**Given request**: Copy word for word the part of the material that starts at the line containing "Task: Click the Model name row label" and runs through the end of the material, including both ends, but leave out the pictures.

START Record extracts

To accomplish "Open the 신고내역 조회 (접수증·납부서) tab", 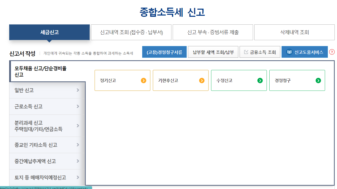I will pyautogui.click(x=131, y=32).
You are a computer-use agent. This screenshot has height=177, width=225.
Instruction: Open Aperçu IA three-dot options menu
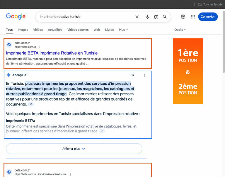[x=144, y=75]
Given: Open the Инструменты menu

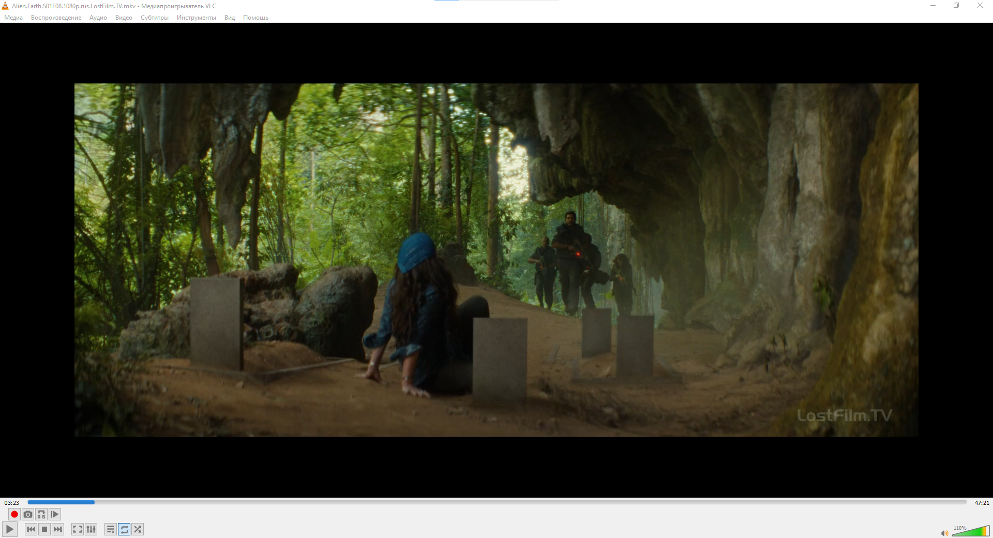Looking at the screenshot, I should [x=196, y=18].
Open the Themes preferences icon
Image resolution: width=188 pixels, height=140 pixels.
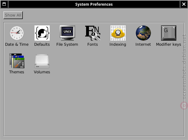tap(17, 61)
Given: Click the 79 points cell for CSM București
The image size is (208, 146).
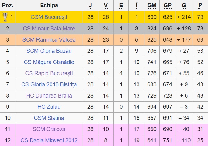Looking at the screenshot, I should click(x=200, y=17).
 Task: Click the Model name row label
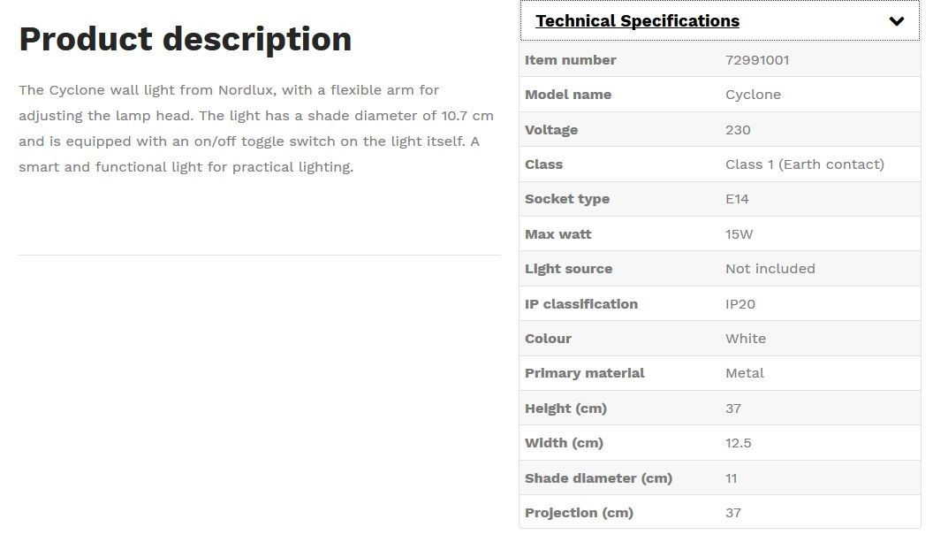[567, 95]
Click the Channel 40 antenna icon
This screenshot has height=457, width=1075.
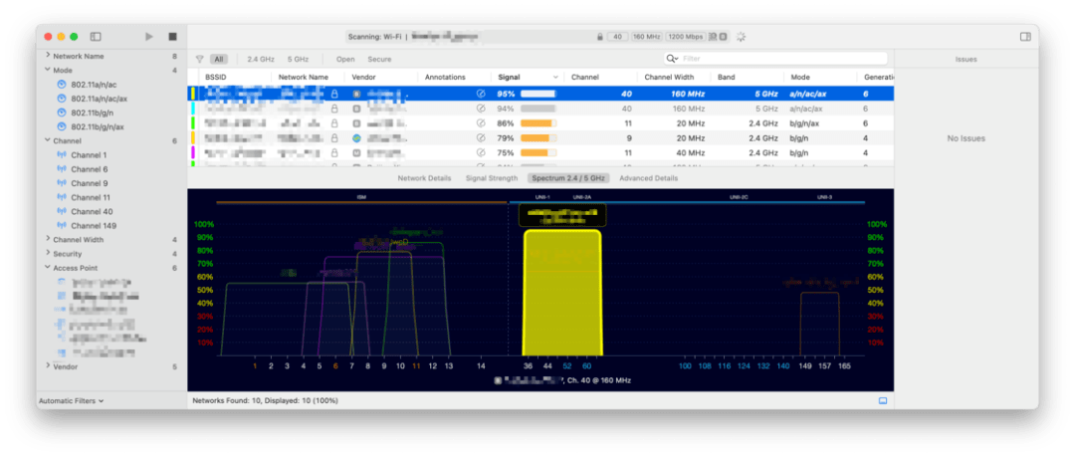(62, 212)
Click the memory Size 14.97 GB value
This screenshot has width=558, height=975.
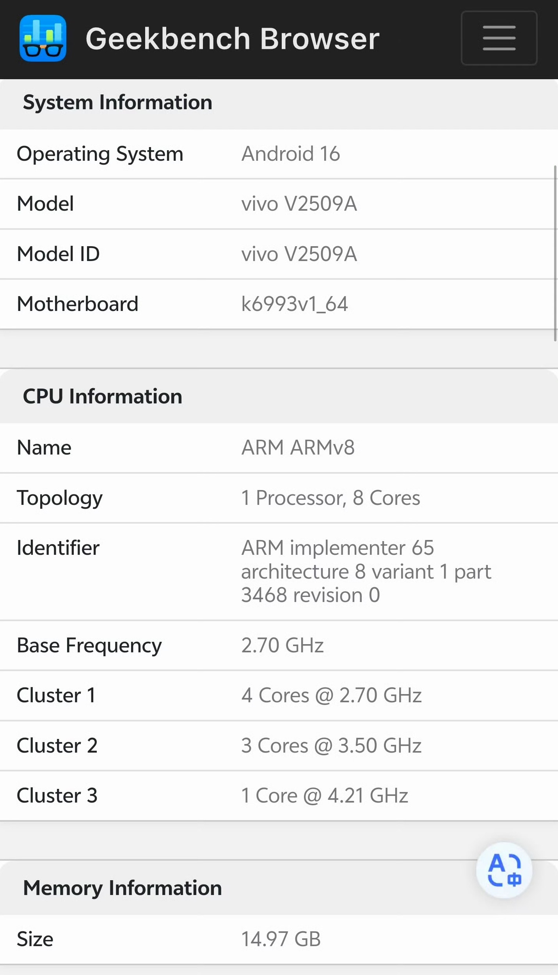281,939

END Record extracts

**Written answer**:
 Task: Click the Model name row label
[567, 95]
Click the Channel 40 antenna icon
This screenshot has height=457, width=1075.
(62, 212)
Click the memory Size 14.97 GB value
This screenshot has width=558, height=975.
281,939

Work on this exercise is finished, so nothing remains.